Fizzy Living has extended its loan facility with its US investor to £53.5m, securing additional tranches of finance at a blended rate below 2.5 per cent to support two of its private rented sector (PRS) schemes in Lewisham.
The move by Fizzy - the private rental arm of Thames Valley Housing which is on track to deliver its target of 1,000 homes by 2020 - builds on the original 2012 facility with Pricoa Mortgage Capital, which has since rebranded as PGIM Real Estate.
The extension re-finances existing investor debt in two estates for Fizzy Lewisham, each comprising 68-flat blocks adjacent to the DLR and Underground stations.
PGIM’s senior debt will be drawn in two tranches: £9.8m in May 2017 for the first block, and £11.3m in May 2018 for the second block.
The first block handed over in the week following the Brexit vote in June 2016, and reached 95 per cent occupancy within four months. The second Lewisham block is due to hand over in September 2017 and is expected to be 95 per cent occupied by March 2018.
Fizzy’s original facility with Pricoa was a 10-year, £32.4m debt package at a rate of under 3 per cent, and marked the investor’s entry in the UK private rented sector.
The overall rate for the £53.5m - which is all in sterling - therefore remains below 3 per cent, but matures in 2025.
The Fizzy business - which launched in 2012 - is now a joint venture with the Abu Dhabi Investment Authority (ADIA) after it purchased a majority stake in the company in 2015 with a £200m equity investment, which it then doubled to £400m.
Rita Akushie, TVH group finance director, said: ‘Attracting keenly priced third party senior debt is a key element to increasing investment returns.
Ms Akushie said that from a PGIM perspective, the Fizzy portfolio is attractive as the assets are proven to generate cash sufficient to cover interest payments, and the loan to value is low; the Fizzy portfolio value has increased 36 per cent since ADIA invested.
From a Fizzy perspective, she said the low financing cost increases investor returns and the covenant headroom provides comfort that the PRS provider ‘can withstand market fluctuations without risking a breach of those covenants’.
She added: ‘It is great that PGIM has demonstrated their confidence in Fizzy’s business model for a second time. The extension of the loan facility to our new assets underlines their confidence in our ability to deliver excellent operational efficiency.’
The original funding structure with Pricoa - part of the global investment management business of Prudential Financial - saw security packaged up based on each scheme, but with ‘portfolio elements’ that spread risk across the assets. They had modified a Loan Market Association (LMA) standard facility agreement, with both parties assessing the risk to come up with a financing model for PRS debt in the UK based on the appropriate covenants and interest cover.
Aaron Knight, director at PGIM Real Estate Finance, said: ‘On a global basis, PGIM Real Estate Finance have been a long supporter of the PRS/ Multi-family product.

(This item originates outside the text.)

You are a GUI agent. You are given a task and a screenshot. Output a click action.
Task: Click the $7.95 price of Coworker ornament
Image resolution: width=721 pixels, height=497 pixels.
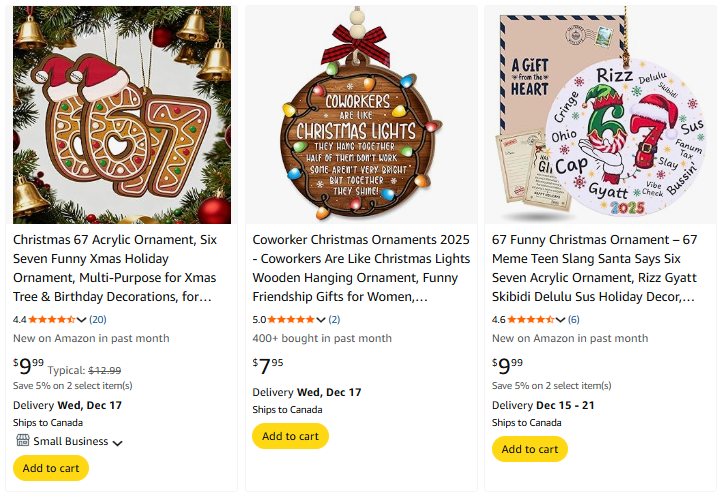click(268, 363)
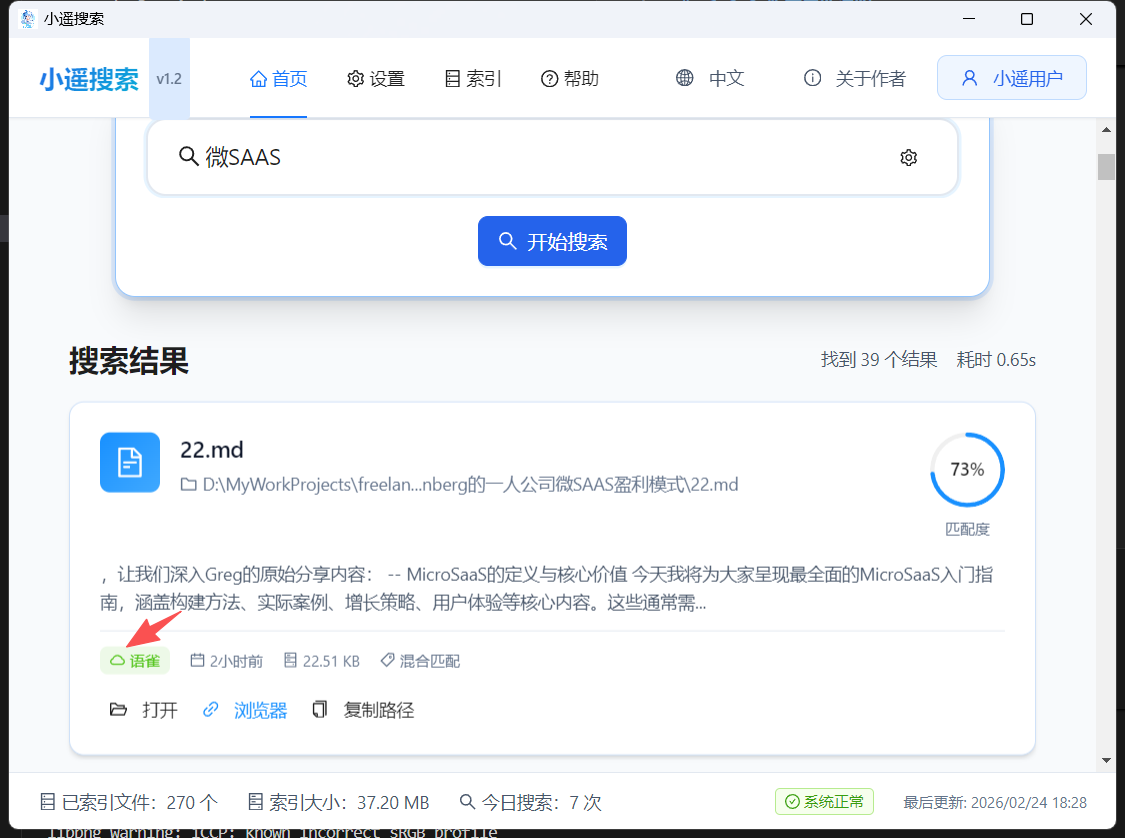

‘In building our lending platform in the UK, we quickly determined that Fizzy Living were at the forefront of the industry and a business that we wanted to support.
‘Financing the two Lewisham assets is a further extension of that relationship, which we hope to continue as the Fizzy development pipeline comes to fruition.’
Fizzy was launched with £26m of TVH equity in 2012 and then supported by £40m of short-term, mezzanine debt from Macquarie Capital, which was repaid following the equity investment.